## Stated problem:
Could you rewrite the data, starting at its first line and ending at the line containing "tap(451, 268)", with every "lattice" changed to "diagram" and nothing else altered?

## Available records:

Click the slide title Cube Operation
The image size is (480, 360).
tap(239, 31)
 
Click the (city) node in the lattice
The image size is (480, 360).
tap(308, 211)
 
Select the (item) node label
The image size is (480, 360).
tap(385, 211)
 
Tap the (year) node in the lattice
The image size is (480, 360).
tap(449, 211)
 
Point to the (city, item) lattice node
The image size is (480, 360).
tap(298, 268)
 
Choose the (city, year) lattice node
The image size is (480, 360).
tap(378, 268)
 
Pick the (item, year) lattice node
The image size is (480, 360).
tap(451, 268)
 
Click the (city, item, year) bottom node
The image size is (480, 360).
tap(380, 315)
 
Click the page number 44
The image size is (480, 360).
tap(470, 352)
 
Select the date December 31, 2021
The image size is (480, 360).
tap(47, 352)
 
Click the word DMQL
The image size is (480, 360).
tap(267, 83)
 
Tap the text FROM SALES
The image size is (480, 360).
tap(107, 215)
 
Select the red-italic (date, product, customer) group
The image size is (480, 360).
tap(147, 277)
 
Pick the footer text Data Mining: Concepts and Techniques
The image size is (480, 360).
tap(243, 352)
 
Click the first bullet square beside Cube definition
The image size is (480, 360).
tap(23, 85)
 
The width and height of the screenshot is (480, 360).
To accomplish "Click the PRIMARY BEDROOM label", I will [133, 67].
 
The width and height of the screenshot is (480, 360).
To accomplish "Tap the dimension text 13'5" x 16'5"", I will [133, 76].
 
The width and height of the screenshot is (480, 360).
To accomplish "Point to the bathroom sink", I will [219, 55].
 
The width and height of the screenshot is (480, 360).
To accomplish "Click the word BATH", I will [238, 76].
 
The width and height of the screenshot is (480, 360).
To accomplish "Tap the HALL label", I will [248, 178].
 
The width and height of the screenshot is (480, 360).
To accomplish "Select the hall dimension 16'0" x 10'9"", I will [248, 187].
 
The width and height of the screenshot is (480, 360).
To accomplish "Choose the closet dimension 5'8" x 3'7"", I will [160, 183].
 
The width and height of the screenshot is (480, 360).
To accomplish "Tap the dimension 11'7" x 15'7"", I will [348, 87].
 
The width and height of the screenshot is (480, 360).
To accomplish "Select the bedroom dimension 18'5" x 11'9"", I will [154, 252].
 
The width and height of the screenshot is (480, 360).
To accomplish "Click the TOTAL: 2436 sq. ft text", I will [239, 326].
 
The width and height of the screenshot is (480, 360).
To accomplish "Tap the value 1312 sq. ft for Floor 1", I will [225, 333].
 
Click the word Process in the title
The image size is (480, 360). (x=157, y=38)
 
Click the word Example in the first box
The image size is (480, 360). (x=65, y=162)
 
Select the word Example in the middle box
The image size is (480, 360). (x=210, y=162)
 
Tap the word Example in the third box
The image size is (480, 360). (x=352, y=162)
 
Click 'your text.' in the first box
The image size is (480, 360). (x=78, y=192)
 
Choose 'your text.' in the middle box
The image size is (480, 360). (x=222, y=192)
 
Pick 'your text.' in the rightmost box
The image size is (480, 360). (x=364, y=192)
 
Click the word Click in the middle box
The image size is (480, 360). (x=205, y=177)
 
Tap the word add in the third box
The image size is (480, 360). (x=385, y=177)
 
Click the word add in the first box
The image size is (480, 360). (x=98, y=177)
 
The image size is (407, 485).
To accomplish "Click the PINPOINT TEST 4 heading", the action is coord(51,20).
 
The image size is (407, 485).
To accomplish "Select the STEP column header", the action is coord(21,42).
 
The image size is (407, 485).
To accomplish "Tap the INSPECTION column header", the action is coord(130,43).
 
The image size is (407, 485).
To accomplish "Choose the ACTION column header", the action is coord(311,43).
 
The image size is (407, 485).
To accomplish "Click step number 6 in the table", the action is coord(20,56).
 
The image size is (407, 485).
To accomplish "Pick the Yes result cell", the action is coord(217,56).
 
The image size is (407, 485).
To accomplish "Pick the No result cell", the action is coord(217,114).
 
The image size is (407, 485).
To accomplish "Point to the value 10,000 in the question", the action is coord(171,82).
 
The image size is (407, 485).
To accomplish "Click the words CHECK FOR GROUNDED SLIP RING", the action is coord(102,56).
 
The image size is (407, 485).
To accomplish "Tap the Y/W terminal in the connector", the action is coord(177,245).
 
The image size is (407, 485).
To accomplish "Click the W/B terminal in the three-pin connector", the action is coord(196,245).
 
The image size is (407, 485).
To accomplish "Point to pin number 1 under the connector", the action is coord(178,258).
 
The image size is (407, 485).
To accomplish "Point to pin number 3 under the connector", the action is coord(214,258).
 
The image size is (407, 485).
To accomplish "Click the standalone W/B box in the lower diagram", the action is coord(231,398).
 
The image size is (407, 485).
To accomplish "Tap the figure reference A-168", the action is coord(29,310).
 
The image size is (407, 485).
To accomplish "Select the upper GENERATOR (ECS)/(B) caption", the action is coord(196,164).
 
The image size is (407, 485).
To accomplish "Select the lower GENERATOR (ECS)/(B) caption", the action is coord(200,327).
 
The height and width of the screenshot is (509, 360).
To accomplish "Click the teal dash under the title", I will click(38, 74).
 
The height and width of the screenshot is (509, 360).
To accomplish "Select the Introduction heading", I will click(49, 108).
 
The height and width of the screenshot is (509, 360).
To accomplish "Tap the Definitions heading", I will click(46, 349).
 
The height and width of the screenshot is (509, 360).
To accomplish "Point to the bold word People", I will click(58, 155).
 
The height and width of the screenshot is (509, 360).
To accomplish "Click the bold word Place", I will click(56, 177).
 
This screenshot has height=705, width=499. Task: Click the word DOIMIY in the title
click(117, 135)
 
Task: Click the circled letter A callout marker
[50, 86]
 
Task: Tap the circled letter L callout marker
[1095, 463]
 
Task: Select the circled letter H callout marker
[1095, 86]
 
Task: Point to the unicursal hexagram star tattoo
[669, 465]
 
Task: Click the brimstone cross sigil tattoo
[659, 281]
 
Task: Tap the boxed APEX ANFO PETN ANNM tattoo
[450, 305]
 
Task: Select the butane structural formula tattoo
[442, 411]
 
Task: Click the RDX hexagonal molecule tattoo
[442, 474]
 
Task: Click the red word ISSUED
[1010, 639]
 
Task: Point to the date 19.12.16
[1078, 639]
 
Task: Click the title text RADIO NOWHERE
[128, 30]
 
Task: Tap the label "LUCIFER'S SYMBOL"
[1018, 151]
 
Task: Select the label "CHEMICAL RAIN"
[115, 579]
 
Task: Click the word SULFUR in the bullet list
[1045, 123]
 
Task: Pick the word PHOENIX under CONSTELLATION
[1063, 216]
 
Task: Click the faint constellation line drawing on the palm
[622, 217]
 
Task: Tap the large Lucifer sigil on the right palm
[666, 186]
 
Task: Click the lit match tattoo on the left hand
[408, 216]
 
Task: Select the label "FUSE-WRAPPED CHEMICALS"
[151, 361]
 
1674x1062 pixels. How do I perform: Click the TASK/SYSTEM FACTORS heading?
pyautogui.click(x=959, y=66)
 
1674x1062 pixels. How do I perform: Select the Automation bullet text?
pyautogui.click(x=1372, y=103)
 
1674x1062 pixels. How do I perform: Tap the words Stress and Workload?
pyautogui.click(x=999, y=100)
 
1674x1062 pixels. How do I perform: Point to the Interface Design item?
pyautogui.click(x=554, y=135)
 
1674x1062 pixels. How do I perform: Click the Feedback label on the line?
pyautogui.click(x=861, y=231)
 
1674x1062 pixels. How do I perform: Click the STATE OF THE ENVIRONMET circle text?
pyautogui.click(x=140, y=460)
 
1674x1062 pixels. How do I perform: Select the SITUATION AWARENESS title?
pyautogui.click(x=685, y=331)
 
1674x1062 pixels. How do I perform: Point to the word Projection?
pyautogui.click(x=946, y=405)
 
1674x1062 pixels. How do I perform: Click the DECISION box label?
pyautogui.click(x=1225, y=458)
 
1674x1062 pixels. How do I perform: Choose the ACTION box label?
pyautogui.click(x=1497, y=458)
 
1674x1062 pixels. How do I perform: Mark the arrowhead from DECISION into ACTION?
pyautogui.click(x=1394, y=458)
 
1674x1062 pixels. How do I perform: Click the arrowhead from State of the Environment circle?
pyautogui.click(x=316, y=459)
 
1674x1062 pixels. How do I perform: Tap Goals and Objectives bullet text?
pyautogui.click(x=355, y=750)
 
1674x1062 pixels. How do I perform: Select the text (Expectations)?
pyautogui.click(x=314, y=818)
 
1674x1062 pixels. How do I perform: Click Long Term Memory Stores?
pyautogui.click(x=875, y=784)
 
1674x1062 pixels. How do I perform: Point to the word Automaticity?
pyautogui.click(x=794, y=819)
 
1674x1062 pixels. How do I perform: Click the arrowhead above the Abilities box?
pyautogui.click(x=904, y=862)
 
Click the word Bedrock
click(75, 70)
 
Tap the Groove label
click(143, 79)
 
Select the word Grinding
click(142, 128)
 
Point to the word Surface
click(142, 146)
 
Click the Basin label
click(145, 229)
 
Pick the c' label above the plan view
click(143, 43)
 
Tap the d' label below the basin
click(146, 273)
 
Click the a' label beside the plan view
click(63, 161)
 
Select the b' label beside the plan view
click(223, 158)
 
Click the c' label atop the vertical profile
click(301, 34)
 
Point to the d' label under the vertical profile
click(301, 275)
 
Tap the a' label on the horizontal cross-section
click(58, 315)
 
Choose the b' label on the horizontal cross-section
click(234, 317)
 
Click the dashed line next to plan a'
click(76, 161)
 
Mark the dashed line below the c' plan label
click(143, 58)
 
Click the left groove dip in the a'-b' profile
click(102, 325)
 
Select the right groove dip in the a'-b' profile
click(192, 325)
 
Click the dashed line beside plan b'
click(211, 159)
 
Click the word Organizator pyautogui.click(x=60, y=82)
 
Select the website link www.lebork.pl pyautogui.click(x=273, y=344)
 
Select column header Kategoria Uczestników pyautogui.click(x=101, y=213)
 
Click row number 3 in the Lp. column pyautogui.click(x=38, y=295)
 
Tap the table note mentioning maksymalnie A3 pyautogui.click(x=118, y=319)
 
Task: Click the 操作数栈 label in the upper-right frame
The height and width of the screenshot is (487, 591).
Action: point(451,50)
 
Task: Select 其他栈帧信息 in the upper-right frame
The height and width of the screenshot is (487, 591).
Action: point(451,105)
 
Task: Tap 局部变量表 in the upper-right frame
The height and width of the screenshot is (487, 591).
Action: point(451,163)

## Written response:
Click the slide title Cube Operation
The image size is (480, 360).
tap(239, 31)
 
Click the (city) node in the diagram
The image size is (480, 360).
tap(308, 211)
 
Select the (item) node label
The image size is (480, 360).
tap(385, 211)
 
Tap the (year) node in the diagram
The image size is (480, 360).
tap(449, 211)
 
Point to the (city, item) diagram node
The image size is (480, 360).
tap(298, 268)
 
Choose the (city, year) diagram node
The image size is (480, 360).
tap(378, 268)
 
Pick the (item, year) diagram node
The image size is (480, 360).
tap(451, 268)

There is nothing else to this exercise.